NOAA’s Climate Prediction Center (CPC) has issued their monthly El Niño diagnostic discussion for May 2014 (permalink). The summary has increased the probability of an event from “exceeding 50%” to “exceeding 65%”. The CPC and International Research Institute (IRI) provides a quick look at the longer term forecasts, which peak at 78% to 79% for Nov or Dec of 2014. The Australian Bureau of Meteorology also issued their bi-weekly update on Tuesday, which cites the likelihood of an El Niño at least at 70%. As the more detailed discussion at Real Climate notes, even with an 80% prediction, there still is a 20% chance that an El Niño will not form.
At this point, however, the more interesting discussion is the forecast intensity. Currently, the average of all the models have the event peak at around 1°C (with the highest model at 1.5°C).

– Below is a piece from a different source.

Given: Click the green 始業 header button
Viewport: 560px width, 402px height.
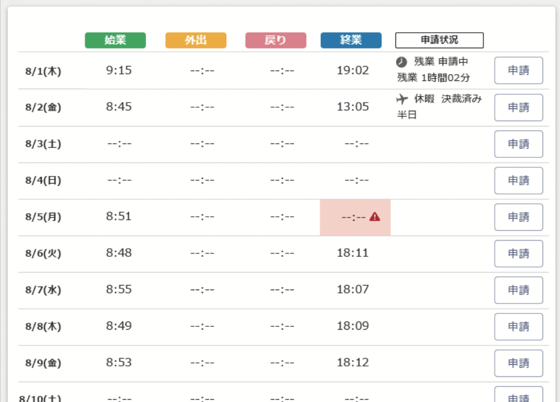Looking at the screenshot, I should pyautogui.click(x=116, y=40).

This is significantly less than the record-breaking El Niño events in 1983 and 1997-8 of nearly 3°C. The expert discussions are careful to note that strength forecasts at this point are highly unreliable, so there is no guarantee that this will either be an especially mild or strong event.
NOAA’s Climate Prediction Center issued April’s El Niño Southern Oscillation (ENSO) Diagnostic Discussion a few days ago. There wasn’t much change to the text discussion, but the prediction for El Niño conditions increased from “about a 50% chance” to “exceeding 50%.” The simplest way to show the consensus is to compare the graphical summaries of the ENSO models for mid-Feb with mid-Mar.
In late February, Dr. Jeff Master’s blog on Weather Underground published a guest post from Dr. Michael Ventrice of Weather Services International (WSI). The post provided detailed explanation on the signs indicating a significant El Niño event for late 2014. Early in March, National Oceanic and Atmospheric Administration’s Climate Prediction Center issued an El Niño alert. They estimate a 50% chance for an El Niño event in 2014. Following that, Dr. Master’s provided an explanation of the El Niño warning. Finally, Kim Cobb of Georgia Institute of Technology provided another explainer of the warning.
All this background is to note that the last major El Niño event was in 1997-98, prior to the high temperature year of 1998. Any time you hear someone discuss a “slow down” in global warming, they always reference 1998, even though that temperature has been met or exceeded four times since then (source, Goddard Institute for Space Studies). A prediction of an El Niño event is no guarantee of a future heat wave, but it does not bode well, either.